+++ SUPPLIED RECORDS +++

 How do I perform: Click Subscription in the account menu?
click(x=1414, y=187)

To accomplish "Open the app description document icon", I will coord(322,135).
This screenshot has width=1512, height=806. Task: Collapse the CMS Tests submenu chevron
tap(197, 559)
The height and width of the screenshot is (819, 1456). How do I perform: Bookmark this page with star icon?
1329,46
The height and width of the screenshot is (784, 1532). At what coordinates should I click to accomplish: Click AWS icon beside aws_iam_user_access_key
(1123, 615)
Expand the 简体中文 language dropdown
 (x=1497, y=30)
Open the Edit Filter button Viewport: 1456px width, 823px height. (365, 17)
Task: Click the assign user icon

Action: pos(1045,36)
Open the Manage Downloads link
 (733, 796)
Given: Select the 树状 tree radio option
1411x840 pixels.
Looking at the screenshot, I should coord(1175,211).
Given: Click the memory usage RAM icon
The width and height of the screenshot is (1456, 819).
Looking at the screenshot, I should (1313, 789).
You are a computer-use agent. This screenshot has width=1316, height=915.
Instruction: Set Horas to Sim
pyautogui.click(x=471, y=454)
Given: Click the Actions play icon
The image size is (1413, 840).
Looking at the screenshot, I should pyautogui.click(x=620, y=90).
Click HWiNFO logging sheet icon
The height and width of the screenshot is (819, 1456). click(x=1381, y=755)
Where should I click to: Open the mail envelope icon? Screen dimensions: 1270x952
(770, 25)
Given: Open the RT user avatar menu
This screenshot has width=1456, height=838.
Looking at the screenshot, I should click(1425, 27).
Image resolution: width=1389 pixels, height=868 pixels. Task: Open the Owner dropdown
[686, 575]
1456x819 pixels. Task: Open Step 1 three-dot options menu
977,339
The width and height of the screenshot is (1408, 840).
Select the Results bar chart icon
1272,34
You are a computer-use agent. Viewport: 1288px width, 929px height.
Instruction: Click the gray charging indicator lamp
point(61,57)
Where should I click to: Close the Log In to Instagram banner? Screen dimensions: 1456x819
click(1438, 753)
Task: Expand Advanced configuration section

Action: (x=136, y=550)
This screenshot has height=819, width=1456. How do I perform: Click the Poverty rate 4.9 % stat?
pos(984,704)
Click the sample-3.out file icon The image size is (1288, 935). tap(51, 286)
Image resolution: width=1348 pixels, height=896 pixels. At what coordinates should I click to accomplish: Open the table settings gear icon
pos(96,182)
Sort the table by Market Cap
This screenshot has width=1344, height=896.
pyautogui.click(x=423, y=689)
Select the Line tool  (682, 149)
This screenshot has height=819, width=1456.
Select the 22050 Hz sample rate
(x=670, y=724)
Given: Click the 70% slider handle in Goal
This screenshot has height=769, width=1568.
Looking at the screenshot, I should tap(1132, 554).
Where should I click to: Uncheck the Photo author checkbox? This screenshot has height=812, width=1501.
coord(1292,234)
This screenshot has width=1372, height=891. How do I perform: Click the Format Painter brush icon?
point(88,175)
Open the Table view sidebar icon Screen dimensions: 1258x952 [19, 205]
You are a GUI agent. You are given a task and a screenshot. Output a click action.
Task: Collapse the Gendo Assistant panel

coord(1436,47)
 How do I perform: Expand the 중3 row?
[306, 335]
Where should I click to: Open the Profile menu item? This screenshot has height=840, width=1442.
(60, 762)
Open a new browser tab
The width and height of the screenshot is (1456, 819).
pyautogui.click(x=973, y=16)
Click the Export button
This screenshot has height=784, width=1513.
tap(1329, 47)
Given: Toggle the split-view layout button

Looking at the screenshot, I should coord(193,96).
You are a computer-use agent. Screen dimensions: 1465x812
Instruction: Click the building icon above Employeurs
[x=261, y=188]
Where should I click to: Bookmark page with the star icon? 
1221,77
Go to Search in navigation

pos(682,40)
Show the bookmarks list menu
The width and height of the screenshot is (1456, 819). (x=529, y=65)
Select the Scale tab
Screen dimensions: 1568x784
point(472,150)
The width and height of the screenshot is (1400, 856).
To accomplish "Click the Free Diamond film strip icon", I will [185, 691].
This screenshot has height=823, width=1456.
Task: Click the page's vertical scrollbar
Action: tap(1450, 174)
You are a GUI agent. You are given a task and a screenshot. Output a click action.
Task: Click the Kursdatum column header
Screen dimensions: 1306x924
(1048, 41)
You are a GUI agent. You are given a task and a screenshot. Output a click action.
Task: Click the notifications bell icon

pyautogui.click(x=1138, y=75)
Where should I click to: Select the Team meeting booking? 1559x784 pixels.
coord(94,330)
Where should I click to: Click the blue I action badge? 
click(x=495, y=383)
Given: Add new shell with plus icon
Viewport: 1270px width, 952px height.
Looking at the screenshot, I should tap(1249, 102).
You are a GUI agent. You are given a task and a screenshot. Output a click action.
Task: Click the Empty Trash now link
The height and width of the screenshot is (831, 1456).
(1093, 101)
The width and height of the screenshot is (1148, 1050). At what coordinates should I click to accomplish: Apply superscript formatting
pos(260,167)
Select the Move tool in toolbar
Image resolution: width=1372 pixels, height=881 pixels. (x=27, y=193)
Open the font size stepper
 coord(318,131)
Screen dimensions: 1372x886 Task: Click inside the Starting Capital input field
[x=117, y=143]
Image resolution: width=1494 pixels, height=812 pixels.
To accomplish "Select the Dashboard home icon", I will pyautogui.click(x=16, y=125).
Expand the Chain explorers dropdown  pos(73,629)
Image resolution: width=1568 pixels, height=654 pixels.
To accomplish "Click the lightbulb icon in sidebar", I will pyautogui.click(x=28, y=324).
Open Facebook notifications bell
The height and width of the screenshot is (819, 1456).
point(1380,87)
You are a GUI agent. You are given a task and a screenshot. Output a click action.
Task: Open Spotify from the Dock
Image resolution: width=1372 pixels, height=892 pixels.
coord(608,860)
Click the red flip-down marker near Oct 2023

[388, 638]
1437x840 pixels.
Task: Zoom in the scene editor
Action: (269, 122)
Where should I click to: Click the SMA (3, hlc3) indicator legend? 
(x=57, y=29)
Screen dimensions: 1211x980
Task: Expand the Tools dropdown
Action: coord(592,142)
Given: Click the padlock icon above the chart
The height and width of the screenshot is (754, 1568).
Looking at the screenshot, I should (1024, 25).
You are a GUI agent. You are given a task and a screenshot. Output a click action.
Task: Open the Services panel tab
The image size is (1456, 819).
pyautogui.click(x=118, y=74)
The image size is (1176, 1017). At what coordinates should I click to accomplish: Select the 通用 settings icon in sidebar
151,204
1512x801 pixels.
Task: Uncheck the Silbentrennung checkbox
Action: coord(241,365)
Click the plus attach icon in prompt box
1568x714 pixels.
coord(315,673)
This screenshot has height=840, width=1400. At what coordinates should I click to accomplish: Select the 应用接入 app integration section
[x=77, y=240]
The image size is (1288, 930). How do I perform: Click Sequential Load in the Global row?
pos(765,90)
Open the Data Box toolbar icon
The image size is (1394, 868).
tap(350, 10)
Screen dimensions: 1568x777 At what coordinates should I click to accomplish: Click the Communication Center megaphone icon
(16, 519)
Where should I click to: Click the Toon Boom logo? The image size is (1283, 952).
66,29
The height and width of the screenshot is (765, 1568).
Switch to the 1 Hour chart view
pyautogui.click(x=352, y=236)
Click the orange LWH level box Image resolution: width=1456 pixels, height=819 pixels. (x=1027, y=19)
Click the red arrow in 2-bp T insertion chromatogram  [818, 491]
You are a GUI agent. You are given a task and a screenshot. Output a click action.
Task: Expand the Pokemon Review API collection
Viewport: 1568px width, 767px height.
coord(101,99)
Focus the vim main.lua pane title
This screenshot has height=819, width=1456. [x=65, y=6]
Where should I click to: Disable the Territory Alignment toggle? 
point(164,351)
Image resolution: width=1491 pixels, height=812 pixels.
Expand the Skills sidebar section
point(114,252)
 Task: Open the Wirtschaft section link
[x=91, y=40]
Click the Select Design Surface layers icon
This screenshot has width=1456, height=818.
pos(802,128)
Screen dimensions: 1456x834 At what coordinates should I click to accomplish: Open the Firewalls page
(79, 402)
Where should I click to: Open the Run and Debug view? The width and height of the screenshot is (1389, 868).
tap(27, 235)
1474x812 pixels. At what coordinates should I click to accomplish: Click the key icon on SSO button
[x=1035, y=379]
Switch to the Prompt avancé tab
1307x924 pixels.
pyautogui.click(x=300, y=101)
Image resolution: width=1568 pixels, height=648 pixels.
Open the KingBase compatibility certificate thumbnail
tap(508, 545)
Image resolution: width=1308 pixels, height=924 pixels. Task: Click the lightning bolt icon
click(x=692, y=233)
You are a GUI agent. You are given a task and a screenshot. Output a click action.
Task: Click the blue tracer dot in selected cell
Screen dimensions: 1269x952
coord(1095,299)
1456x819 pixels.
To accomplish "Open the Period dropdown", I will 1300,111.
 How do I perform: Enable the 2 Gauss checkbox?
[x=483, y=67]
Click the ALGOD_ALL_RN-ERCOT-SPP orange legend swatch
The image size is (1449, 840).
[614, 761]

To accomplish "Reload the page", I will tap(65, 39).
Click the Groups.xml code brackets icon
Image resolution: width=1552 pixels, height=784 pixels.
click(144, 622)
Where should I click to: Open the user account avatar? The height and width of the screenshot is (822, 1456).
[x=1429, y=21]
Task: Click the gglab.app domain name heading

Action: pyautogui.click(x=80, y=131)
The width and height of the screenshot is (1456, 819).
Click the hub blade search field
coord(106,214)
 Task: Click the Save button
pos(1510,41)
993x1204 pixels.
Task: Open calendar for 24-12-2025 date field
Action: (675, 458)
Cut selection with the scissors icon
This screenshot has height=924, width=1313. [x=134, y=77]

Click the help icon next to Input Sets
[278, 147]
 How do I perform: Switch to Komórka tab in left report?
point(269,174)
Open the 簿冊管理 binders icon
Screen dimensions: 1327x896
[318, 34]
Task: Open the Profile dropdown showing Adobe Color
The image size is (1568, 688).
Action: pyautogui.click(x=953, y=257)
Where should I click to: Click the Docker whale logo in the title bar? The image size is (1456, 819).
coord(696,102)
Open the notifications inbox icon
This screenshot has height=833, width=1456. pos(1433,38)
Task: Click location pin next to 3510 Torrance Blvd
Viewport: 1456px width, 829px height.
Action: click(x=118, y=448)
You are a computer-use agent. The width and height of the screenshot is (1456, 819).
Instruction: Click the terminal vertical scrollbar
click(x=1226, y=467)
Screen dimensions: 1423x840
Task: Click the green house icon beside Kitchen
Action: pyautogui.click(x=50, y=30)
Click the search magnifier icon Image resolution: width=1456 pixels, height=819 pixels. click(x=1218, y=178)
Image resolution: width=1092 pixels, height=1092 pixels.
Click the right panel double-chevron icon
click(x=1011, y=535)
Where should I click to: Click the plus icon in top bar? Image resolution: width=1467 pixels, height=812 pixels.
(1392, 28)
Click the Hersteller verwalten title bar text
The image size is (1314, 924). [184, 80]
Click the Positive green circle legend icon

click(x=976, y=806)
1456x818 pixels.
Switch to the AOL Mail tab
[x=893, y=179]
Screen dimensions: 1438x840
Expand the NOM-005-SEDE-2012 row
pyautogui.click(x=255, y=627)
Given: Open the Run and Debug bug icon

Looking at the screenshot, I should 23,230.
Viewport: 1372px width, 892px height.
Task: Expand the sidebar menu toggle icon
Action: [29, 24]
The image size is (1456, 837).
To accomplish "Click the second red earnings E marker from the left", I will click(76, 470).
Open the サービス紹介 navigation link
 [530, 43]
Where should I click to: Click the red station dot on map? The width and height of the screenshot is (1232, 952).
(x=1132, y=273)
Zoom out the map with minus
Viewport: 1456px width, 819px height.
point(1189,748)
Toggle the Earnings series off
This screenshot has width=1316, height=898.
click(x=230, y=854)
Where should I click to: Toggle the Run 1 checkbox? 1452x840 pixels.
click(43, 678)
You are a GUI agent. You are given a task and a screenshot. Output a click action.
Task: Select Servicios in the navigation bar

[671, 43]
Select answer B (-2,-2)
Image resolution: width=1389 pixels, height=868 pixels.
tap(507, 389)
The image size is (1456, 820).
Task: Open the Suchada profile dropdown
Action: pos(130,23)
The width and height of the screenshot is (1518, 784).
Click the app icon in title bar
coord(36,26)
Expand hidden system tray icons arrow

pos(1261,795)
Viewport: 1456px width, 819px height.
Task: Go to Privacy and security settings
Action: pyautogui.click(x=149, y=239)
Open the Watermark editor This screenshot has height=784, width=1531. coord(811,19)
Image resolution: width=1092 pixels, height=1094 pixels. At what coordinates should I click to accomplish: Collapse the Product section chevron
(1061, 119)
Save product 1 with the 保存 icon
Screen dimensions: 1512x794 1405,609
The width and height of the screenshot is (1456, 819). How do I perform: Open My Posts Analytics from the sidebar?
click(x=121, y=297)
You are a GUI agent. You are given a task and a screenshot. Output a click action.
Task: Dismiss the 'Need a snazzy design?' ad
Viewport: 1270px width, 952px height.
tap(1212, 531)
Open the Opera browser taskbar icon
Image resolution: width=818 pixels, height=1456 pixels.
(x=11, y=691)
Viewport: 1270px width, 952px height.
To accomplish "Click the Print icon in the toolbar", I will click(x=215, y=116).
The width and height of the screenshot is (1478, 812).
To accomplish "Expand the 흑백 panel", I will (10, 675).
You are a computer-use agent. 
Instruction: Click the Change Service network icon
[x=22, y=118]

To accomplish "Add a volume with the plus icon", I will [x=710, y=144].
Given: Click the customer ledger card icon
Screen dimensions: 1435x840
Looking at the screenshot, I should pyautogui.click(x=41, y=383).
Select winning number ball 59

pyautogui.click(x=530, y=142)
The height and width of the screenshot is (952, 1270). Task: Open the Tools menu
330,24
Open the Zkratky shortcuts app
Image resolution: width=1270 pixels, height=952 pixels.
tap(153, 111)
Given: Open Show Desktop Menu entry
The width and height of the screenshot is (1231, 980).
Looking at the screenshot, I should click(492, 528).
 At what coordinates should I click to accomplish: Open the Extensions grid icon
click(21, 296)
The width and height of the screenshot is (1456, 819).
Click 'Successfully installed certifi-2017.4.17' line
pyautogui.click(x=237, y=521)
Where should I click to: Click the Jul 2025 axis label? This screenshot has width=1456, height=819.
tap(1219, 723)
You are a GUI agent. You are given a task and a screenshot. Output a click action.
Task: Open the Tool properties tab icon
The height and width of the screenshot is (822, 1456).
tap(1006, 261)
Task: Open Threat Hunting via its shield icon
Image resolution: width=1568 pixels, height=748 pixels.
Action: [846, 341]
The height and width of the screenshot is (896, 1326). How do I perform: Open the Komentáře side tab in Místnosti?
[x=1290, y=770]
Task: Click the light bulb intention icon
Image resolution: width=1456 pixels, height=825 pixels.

+++

EXERCISE REQUIREMENTS: Filter the data above by the word "computer" and copy every line that matches.

RESULT:
You are a computer-use agent. This screenshot has width=1316, height=915.
You are a computer-use agent. Viewport: 1288px width, 929px height.
You are a computer-use agent. Screen dimensions: 1465x812
You are a computer-use agent. The width and height of the screenshot is (1456, 819).
You are a computer-use agent. 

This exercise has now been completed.